College is a ****ing wonderland. Most of the girls at any time seem to be unattached (or at least not overly attached). They're far away from all the people who used to judge them. There's a nearly inexhaustible supply of them.

 

To not get laid in college is simply an indefensible personal failure. That so many college kids manage to never find anyone is astonishing to me.

 

I miss college. College was so easy it caused my sexiness to atrophy. It took me years after college to develop any real game again.

  • Author
Posted

I think there are some girls that if I ask out, they would probably say yes right now, but I am not really physically attracted to them. I've kind of set a standard for myself (it's not some supermodel level standard either), and I really want to stay above that standard.

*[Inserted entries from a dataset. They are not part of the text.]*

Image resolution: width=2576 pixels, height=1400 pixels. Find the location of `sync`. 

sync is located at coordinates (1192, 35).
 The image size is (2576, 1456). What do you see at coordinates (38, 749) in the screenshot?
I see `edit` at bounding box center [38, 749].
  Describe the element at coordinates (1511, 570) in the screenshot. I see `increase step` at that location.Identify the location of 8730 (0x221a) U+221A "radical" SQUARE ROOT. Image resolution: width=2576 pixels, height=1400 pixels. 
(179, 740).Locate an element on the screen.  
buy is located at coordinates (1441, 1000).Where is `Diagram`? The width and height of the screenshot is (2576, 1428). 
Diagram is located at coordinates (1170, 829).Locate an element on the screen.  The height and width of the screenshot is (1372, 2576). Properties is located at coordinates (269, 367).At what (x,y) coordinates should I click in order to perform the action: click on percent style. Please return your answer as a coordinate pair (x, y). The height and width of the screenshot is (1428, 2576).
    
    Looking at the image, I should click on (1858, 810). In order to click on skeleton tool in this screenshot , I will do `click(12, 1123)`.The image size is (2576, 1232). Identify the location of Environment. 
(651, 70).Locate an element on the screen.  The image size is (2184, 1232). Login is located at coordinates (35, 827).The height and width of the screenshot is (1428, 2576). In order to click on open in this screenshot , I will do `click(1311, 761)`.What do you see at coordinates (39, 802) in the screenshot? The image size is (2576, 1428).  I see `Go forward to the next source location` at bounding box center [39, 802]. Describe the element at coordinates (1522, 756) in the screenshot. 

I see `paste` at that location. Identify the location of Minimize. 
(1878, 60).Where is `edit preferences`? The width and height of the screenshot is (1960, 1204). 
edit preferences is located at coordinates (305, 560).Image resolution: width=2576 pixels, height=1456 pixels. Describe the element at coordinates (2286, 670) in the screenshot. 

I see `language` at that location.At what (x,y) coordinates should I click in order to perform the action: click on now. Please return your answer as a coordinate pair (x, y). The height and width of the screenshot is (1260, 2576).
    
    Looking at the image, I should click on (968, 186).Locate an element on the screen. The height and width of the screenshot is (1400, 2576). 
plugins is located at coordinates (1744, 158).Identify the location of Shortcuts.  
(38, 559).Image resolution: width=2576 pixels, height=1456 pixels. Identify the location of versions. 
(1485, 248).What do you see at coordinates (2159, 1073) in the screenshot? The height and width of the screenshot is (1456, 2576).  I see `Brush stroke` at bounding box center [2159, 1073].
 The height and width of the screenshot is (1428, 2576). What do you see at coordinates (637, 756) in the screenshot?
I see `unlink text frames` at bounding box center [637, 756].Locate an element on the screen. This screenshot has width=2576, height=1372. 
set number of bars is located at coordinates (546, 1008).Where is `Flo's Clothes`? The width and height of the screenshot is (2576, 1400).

I'm not a bad looking guy, and I think that if I date someone who I am physically attracted to as well as having matching personalities, I just think a relationship would work out a lot better.

 

As for hooking up with college girls, first of all, I'm not very good at that (or I don't think I'm very good). Like sure I don't mind going out to a party or a club, but I don't really know what to say in those kinds of environments. Maybe it's because I'm not really comfortable in those environments, but I feel like I am much more comfortable meeting girls outside of those environments. Also, it seems like the complications involved in hook ups are kind of difficult to deal with, such as the day after.